Barcleys, boots and big names... the Prem is back.

Another season, another reason for making whoopee cushions and giving them to Spurs fans to cheer them up during the long winter afternoons ahead. What have we learned so far?

Big names are vital. Just ask the manager of the Man United shop. The arrival of Schneiderlin and Schweinsteiger has done wonders for the sale of repro tops and they’ve run out of letters. Benedict Cumberbatch, please join Carlisle United. They’re desperate for some extra income.

Beards are still in. The whole Prem is bristling with them, the skinniest, weediest player convinced he’s Andrea Pirlo. Even my young friend and neighbour Ed Miliband has grown a beard, according to his holiday snaps. Sign him.

Boots Not always had my best specs on, but here and abroad I detect a new form of bootee creeping in – slightly higher on the ankle, not heavy-plated as in the old days but very light, probably made from the bums of newborn babies.

Barclays Still driving me mad. Now it’s screaming from the perimeter boards that it’s “Championing the true Spirit of the Game”. What the hell does that mean? Thank God this is its last season as proud sponsor of the Prem.

Pitches Some groundsmen have clearly been on the weeds. How else can you explain the Stoke pitch suddenly having concentric circles, while Southampton and Portsmouth have acquired tartan stripes? Go easy on the mowers, chaps. Footballers find it hard enough to pass in straight lines.

Strips Have you seen the Everton third kit top? Like a cheap market-stall T-shirt, but the colour, my dears, the colour is gorgeous – it’s Thames green. Yes, the very same we painted our front door back in the Seventies. The whole street copied, then le toot middle classes everywhere.

Scott Spedding Which international team do you think he plays for? I switched on the telly to find it was rugby, heard his name and thought, goodo, must be Scotland, come on, Scotland. Turned out to be the England-France game. Hmm, must be a member of that famous Cumbrian family, the Speddings from Mirehouse, where Tennyson imagined King Arthur’s Excalibur coming out the lake. Blow me, Scott Spedding turns out to be a Frenchman. Though he only acquired French citizenship last year, having been born and bred in South Africa. What’s in a name, eh?

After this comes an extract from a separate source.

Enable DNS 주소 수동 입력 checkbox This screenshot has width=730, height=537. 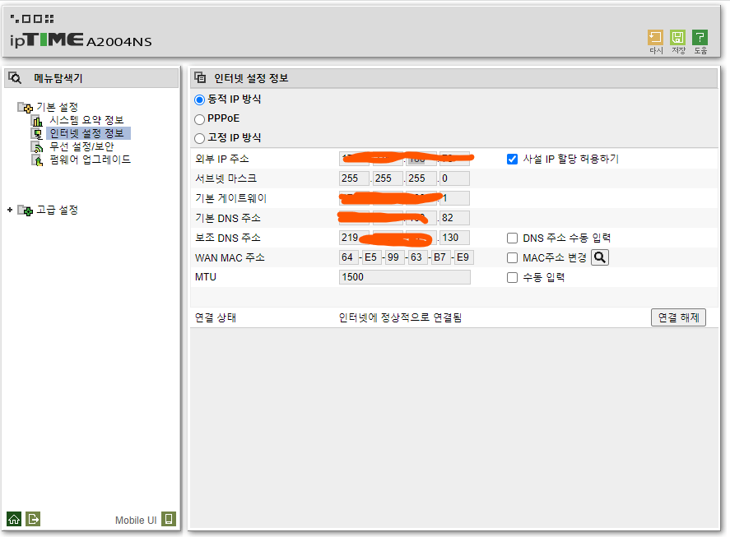pos(512,238)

Footballers are just so last season. Wayne Rooney and Harry Kane can’t score. The really good ones won’t come here – all we get is the crocks, the elderly, the bench-warmers, yet still we look to them to be our saviour. Oh my God, let’s hope we sign Falcao, he’s a genius, will make all the difference, so prayed all the Man United fans. Hold on: Chelsea fans. I’ve forgotten now where he went. They seek him here, they seek him there, is he alive or on the stairs, who feckin’ cares?

John Stones of Everton – brilliant season so far, now he is a genius, the solution to all of Chelsea’s problems, the heir to John Terry, captain of England for decades. Once he gets out of short trousers and learns to tie his own laces . . .

Managers are the real interest. So refreshing to have three young British managers in the Prem – Alex Neil at Norwich (34), Eddie Howe at Bournemouth (37) and that old hand at Swansea, Garry Monk, (36). Young Master Howe looks like a ball boy. Or a tea boy.

Mourinho is, of course, the main attraction. He has given us the best start to any of his seasons on this planet. Can you ever take your eyes off him? That handsome hooded look, that sarcastic sneer, the imperious hand in the air – and in his hair – all those languages, he’s so clearly brilliant, and yet, like many clever people, often lacking in common sense. How could he come down so heavily on Eva Carneiro, his Chelsea doctor? Just because you’re losing? Yes, José has been the best fun so far – plus Chelsea’s poor start. God, please don’t let him fall out with Abramovich. José, we need you.

Hunter Davies is a journalist, broadcaster and profilic author perhaps best known for writing about the Beatles. He is an ardent Tottenham fan and writes a regular column on football for the New Statesman.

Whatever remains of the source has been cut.